▸ Tarefa 1:
Reproduza o trecho do texto sobre o acesso do Fisco a informação financeira, começando em "Numa reacção inicial, as" e prosseguindo até "onde pretendem ceder.".
▸ Tarefa 2:
Segundo o texto sobre o acesso do Fisco a informação financeira, que jornal já havia divulgado em Julho a posição da CNPD?
▸ Tarefa 3:
Resuma em duas frases o texto sobre o acesso do Fisco a informação financeira.

▸ Texto de origem:

^^^^^^^^

O Governo vai levar em consideração as apreciações feitas pela Comissão Nacional de Protecção de Dados (CNPD) mas não vai recuar substancialmente nas novas regras que dão acesso ao Fisco aos saldos e rendimentos de aplicações financeiras de todos os cidadãos residentes em território nacional. A troca de informações, que já vem sendo preparada há vários meses a nível nacional e internacional, é mesmo para avançar.
Os esclarecimentos das Finanças surgem na sequência de uma peça do Jornal de Notícias, que repete informação que já havia sido dada pelo Jornal de Negócios em Julho, segundo a qual a CNPD considera que o alargamento do âmbito de acesso do Fisco a informação financeira dos cidadãos viola a Constituição.
Numa reacção inicial, as Finanças começam por explicar que "as recomendações específicas de alteração do texto formuladas pela CNPD, que não contendem com a solução de fundo, estão em análise na sequência do processo de consulta e serão na generalidade acolhidas no texto final". Depois, num esclarecimento subsequente solicitado pelo Negócios, fonte oficial do gabinete de Fernando Rocha Andrade concretiza até onde pretendem ceder.

^^^^^^^^

▸ Registos extraídos:
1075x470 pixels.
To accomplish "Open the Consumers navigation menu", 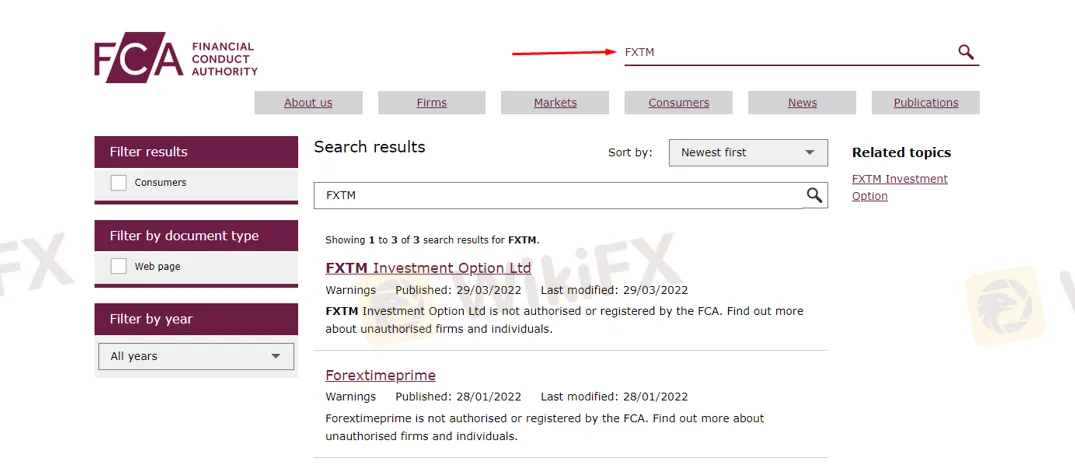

^^^^^^^^

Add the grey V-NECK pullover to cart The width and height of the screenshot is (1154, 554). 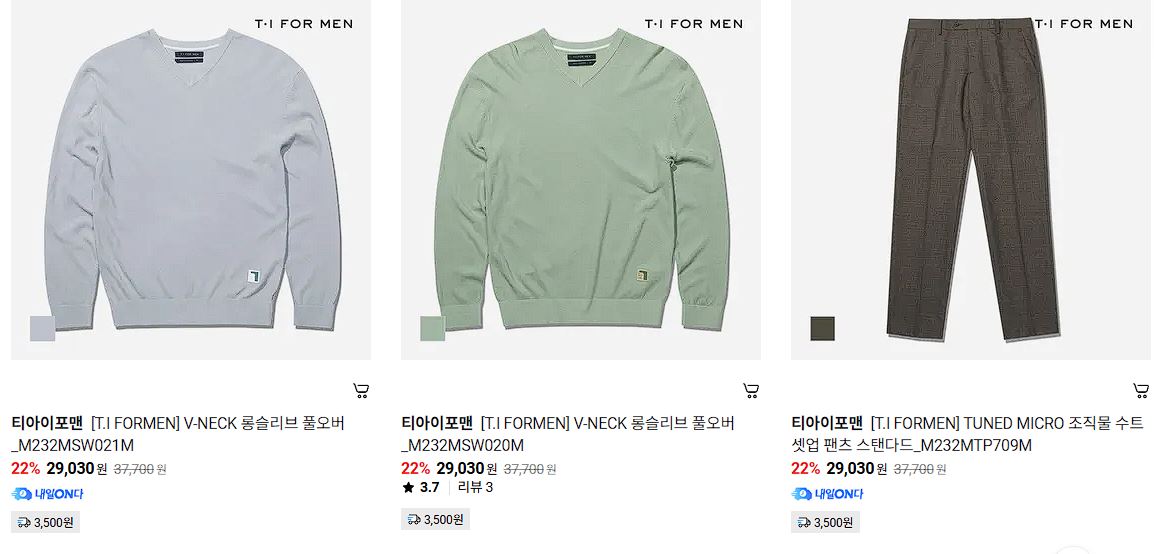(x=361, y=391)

^^^^^^^^

▸ Resposta 1:
Numa reacção inicial, as Finanças começam por explicar que "as recomendações específicas de alteração do texto formuladas pela CNPD, que não contendem com a solução de fundo, estão em análise na sequência do processo de consulta e serão na generalidade acolhidas no texto final". Depois, num esclarecimento subsequente solicitado pelo Negócios, fonte oficial do gabinete de Fernando Rocha Andrade concretiza até onde pretendem ceder.

▸ Resposta 2:
O Jornal de Negócios.

▸ Resposta 3:
O Governo vai ter em conta as apreciações da CNPD, mas não recuará substancialmente nas novas regras que dão ao Fisco acesso aos saldos e rendimentos de aplicações financeiras dos residentes em território nacional. As Finanças explicam que as recomendações específicas da CNPD, que não contendem com a solução de fundo, estão em análise e serão na generalidade acolhidas no texto final.